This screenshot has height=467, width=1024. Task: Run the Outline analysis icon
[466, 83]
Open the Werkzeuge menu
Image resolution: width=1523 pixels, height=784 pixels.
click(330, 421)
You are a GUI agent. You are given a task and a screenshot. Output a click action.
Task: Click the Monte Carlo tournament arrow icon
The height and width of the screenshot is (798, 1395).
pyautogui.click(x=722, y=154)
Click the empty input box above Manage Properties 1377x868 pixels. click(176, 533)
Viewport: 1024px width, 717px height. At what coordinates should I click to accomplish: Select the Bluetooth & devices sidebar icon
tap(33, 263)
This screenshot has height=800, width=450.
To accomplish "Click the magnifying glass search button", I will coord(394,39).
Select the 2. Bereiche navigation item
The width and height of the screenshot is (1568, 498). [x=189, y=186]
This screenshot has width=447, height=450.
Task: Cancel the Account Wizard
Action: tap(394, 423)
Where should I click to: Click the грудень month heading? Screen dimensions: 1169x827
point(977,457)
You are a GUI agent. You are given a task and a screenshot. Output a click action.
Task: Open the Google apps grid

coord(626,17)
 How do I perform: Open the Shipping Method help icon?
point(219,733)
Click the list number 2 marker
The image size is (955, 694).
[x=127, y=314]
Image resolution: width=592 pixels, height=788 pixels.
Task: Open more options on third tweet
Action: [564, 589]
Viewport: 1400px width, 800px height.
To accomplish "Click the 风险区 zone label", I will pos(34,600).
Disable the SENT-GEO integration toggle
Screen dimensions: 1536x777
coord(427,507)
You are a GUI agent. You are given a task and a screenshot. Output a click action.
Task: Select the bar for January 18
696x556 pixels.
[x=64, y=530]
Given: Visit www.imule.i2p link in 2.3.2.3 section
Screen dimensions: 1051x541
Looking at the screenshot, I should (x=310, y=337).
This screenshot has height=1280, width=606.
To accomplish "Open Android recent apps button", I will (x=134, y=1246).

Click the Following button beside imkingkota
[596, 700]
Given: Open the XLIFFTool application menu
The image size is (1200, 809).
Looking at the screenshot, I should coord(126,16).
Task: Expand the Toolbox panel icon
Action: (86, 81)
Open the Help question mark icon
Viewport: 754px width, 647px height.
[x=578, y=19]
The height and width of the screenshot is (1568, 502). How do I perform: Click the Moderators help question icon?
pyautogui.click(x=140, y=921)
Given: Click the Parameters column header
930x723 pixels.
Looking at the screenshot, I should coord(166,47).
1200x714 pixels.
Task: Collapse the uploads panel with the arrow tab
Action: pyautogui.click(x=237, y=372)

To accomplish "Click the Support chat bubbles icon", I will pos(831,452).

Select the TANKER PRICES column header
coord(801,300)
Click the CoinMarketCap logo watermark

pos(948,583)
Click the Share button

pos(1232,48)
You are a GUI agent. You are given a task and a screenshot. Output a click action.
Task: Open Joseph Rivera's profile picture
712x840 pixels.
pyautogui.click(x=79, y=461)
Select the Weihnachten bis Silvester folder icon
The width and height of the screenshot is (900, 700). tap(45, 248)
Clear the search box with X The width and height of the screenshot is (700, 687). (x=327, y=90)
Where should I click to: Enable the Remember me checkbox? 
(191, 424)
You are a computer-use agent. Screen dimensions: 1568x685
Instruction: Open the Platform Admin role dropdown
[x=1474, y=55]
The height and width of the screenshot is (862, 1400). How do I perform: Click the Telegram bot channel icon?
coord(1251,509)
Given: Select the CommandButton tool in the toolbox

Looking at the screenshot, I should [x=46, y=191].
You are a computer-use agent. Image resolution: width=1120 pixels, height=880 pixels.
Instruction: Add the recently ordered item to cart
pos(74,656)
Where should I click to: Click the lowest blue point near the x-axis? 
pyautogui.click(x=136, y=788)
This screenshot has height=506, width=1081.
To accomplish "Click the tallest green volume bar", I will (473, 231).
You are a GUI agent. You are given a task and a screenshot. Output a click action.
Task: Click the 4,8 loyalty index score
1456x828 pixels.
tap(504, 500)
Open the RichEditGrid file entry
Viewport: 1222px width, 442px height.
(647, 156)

##########

◆ **Work task**: State how many lines of the data include the word "menu", with nothing else.

◆ **Result of the exercise**: 2